-- PASAJE PROPORCIONADO --
Frente a Fuerte Tiuna, a
esa misma hora, se agrupan más seguidores del Jefe de Estado, quienes reclaman
su presencia y piden ver la carta de renuncia. Los rumores, con su maléfica
fuerza, se riegan como pólvora. Está herido en una pierna, se fue para Cuba, lo
tienen inyectado para que no pueda moverse.
Nada es cierto, Chávez
camina por el malecón y reflexiona sobre su realidad política, su vida, su
futuro. Por la noche mira las estrellas desde la bahía de Turiamo. Es una vista
hermosa, cósmica. Como si fuera creada para llenar una parte de su ser y su
carácter, a veces soñador y poético, sembrador de esperanzas que con frecuencia
él mismo destruye. Entre sus muchos rostros, está el del hombre místico que
jura bajo el Samán de Güere, invoca a Dios con frecuencia, solicita la
bendición de la Iglesia en momentos de dificultades, después de castigar con el
látigo de sus palabras a monseñores.
"Mi nieta, mi
viejos, mis amigos, dónde estarán, protégelos Dios mío", pide Chávez y
abraza el Cristo que le diera al salir de Palacio su maestro desde la academia
militar, el general Jacinto Pérez Arcay.
-Hijo, llévate este
Cristo, para que te acompañe, le había dicho el alto oficial.
El Presidente camina por
la playa y piensa. "Tranquilo Hugo, tranquilo -se dice-. Ni ese pueblo ni
esos muchachos militares se van a calar este atropello. Algo tiene que ocurrir.
No puede ser que tanto esfuerzo se vaya a perder, este esfuerzo que dio
nacimiento a esta Constitución y a la Quinta República no se puede perder así,
de un plumazo, tan facilito.
El sábado, de madrugada,
logra una breve comunicación con Diosdado.
-¿Cómo está
tu seguridad?. Vente para acá, viejo, le dice Chávez, atrapado en sus
nostalgias.
-No, estamos trabajando,
le responde su Vicepresidente.
En la mañana corre un
rato; trota al lado de un pelotón, aunque no logra mantener el paso de aquellos
jóvenes soldados.
Regresa al cuarto
asignado en la casa recreacional de Turiamo. Alista sus cosas porque lo van a
trasladar de nuevo. Sabe que lo mueven para no darle tiempo de aprovechar la
solidaridad que despierta en una parte de la tropa.
Otra vez rugen las aspas
del helicóptero.
-Por todo lado andan
diciendo que usted renunció, le reclama Juan Bautista Rodríguez, cabo segundo
de la Guardia Nacional, encargado de su vigilancia. ¿Por qué lo
hizo?
-No, hijo, yo no he
renunciado, ni voy a renunciar.
-Entonces usted sigue
siendo mi Presidente.
Le dije -recuerda Juan
Bautista-, que si quería dejar algo escrito, lo pusiera en el cesto de la
basura y luego yo lo recogía. Creí que no iba a dejar nada.
Este muchacho, piensa
Chávez, a lo mejor no puede regresar al cuarto o no encuentra el papel o no lo
puede sacar de aquí. Turiamo es una unidad en la que no hay teléfono ni
televisor. Pero escribo en un papel la carta y la meto en el fondo del pote de
la basura.

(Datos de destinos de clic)
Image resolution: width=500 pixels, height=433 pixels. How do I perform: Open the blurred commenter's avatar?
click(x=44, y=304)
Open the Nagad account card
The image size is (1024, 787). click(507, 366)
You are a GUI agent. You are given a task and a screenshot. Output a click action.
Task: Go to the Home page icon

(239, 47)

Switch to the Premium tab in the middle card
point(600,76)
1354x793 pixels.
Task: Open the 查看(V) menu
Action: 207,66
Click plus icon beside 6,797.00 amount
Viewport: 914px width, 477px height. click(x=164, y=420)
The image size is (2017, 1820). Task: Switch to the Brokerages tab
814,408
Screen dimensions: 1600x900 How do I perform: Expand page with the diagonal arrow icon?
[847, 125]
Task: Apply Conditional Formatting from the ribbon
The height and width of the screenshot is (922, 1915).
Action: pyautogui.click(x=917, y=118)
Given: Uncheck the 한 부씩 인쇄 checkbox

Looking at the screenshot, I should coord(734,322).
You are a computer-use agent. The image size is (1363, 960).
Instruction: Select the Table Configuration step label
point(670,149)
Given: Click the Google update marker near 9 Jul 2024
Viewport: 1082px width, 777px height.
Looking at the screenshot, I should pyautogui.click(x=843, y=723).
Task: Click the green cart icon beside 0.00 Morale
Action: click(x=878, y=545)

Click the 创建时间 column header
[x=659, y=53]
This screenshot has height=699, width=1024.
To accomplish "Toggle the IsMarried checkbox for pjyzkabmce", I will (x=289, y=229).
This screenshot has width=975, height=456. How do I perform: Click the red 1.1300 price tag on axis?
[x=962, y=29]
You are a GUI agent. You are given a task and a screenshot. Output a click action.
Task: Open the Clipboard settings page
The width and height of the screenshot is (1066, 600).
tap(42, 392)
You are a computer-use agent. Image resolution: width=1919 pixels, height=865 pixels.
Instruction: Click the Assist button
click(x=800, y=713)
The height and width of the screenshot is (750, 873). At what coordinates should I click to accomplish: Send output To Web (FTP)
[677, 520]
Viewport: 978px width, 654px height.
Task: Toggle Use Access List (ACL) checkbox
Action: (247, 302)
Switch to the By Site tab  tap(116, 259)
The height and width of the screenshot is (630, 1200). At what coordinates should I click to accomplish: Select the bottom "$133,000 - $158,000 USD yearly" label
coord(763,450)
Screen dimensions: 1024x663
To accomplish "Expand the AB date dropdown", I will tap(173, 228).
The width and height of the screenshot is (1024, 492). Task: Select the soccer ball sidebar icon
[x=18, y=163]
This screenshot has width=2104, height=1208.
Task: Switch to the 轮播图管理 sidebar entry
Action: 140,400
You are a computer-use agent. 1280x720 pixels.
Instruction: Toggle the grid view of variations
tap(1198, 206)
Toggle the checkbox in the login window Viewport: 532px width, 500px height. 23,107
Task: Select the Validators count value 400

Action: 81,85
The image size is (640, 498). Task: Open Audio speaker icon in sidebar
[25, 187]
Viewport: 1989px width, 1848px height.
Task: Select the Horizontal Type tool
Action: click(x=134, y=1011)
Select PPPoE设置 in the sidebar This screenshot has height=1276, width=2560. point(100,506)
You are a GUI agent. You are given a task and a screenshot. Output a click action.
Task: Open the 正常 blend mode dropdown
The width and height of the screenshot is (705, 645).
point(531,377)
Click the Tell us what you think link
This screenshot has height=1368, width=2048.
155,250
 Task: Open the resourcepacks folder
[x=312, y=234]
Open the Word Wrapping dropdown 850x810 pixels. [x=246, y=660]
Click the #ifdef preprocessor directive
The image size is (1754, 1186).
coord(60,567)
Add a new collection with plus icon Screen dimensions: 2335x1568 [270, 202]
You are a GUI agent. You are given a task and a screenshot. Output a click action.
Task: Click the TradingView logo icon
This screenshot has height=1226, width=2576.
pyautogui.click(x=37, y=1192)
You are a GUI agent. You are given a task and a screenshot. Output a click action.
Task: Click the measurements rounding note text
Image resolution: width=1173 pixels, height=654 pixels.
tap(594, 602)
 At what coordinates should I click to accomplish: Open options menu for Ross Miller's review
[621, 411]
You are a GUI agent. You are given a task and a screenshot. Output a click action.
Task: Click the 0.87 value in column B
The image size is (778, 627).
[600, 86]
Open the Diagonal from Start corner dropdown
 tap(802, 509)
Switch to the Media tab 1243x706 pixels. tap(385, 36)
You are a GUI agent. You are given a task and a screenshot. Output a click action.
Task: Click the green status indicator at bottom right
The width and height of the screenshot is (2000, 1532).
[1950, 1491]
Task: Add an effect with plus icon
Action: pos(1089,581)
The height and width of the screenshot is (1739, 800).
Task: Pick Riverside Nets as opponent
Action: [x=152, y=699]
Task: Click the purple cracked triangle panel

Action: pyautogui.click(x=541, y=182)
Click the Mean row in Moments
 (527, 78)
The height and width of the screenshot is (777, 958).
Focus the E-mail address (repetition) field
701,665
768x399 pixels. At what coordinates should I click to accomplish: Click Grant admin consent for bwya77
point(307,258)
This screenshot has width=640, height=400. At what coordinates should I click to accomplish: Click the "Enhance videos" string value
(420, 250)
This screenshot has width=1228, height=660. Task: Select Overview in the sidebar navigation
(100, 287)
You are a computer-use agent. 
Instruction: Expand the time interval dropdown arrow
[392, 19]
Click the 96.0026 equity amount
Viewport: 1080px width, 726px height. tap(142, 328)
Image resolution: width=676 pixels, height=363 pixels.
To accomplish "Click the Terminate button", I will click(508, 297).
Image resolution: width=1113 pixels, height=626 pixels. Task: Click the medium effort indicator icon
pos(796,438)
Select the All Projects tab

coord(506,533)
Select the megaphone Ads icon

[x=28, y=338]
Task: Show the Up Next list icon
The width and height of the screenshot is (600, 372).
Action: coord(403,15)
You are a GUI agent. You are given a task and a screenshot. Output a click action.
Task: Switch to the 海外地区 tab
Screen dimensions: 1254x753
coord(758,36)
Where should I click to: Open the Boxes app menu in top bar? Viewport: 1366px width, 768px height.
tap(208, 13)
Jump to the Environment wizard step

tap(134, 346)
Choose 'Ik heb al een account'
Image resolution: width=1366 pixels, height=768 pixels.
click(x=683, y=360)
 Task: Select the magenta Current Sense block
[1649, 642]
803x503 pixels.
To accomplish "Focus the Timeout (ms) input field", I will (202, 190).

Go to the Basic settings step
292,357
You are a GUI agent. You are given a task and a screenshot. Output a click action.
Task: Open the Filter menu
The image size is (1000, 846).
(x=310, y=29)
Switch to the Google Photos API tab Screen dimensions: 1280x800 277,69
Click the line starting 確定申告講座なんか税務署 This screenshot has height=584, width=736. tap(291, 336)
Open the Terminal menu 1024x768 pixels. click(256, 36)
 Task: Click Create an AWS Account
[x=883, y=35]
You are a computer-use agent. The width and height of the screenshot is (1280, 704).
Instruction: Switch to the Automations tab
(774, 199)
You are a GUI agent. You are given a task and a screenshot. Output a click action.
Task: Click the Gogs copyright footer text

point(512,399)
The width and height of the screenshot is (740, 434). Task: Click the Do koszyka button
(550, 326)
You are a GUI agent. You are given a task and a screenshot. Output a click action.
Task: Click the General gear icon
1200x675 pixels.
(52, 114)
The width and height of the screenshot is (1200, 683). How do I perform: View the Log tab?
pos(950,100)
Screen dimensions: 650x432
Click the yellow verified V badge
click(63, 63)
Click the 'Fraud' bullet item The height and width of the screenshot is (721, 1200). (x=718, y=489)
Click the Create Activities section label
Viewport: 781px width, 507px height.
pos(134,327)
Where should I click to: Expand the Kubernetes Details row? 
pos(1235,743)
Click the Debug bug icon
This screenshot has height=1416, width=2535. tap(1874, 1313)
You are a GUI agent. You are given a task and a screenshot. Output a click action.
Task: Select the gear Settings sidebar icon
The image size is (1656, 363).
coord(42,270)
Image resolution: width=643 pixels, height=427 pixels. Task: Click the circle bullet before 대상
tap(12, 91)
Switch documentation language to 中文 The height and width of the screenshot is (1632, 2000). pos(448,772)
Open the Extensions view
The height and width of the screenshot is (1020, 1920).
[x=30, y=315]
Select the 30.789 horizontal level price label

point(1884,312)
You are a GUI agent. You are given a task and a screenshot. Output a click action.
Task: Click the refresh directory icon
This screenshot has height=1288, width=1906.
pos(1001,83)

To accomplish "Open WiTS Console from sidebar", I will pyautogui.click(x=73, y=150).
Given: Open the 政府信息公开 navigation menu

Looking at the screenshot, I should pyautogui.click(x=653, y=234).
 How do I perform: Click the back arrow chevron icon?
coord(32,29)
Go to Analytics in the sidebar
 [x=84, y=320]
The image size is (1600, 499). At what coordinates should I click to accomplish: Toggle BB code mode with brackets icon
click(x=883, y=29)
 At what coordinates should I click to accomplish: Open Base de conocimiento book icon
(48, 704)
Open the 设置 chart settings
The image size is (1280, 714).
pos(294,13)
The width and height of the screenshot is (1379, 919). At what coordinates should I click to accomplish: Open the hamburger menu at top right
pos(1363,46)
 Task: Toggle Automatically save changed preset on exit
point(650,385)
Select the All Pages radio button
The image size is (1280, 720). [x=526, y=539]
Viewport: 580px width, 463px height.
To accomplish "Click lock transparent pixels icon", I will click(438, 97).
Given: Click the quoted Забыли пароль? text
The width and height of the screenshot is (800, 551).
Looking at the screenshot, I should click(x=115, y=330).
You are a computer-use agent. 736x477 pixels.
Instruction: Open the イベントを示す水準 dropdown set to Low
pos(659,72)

-- TAREA ASIGNADA --
Prosigue el relato sobre Chávez en Turiamo a partir de su última oración. El listado es un material aparte, sin relación con el relato sobre Chávez en Turiamo.

-- RESPUESTA FINAL --
Chávez coloca la fecha,
el sitio y se dirige al pueblo (y a quién pueda interesar).
"Yo Hugo Chávez
Frías, venezolano, presidente de la República Bolivariana de Venezuela,
declaro: No he renunciado al poder legítimo que el pueblo me dio" y firma.
Juan Bautista se mueve
rápido, esculca el pote y se marcha a Maracay, la base leal, donde está mi
general Baduel, amigo sincero de Chávez, compañero de ruta, soñador del mismo
proyecto político.
"Me reporté -cuenta
Juan Bautista-, a mi superior inmediato, teniente coronel Fernando Viloria
Gómez, quien me aconsejó hablar con el teniente coronel Argenis Ramón Martínez.
Caminé hasta el batallón "Pedro Nicolás Briceño" y lo busqué.
Él me dio la certeza que
le iba hacer llegar la carta a mi general Baduel y que se iba a repartir. La
entregué a las 4:45 de la tarde del sábado y la empezaron a distribuir por la
noche".
Esa no es la única carta
que juega en favor de Chávez.
Hacia las dos de la
tarde, el país está prendido. En Caracas hay manifestaciones que reclaman el
regreso de Chávez sano y salvo. Los círculos bolivarianos se mueven. Los
habitantes de los cerros, olvidados de siempre por las bondades del progreso,
descienden en tropel para iniciar los primeros saqueos en Antímano, Caricuao y
La Vega. Es la hora de los desposeídos que asaltan comercios, los desocupan y
luego les prenden fuego.
Las protestas, en favor
del regreso de Chávez, crecen, se extienden por toda la geografía nacional. En
Valencia, Maracaibo, Coro, Punto Fijo, y muchas otras capitales la gente se
vuelca a la calle, mientras que en Caracas el Palacio de Miraflores está
cercado por militantes de los círculos bolivarianos.
Hay mucha gente
protestando. Chavistas y antichavistas se declaran burlados con el decreto del
viernes y la posesión de Carmona Estanga. La moneda se voltea, los ganadores de
la noche anterior están asustados con el peso de esas manifestaciones. La
televisión guarda silencio, no muestra a ese país agitado que exige la vuelta
del Presidente prisionero.
En Maracay opera a todo
vapor el centro de operaciones militares para orientar la retoma del poder,
gracias a la diligencia de José Vicente Rangel. Al frente está el general de
división Julio García Montoya, quien cuenta con el decidido apoyo del también
general Raúl Baduel, jefe de los batallones de paracaidistas. A ellos se suma
un general más, Nelson Verde Graterol, con mando sobre la poderosa IV División
de Infantería, con tropas de Ejército, Aviación y Guardia Nacional en los
estados centrales.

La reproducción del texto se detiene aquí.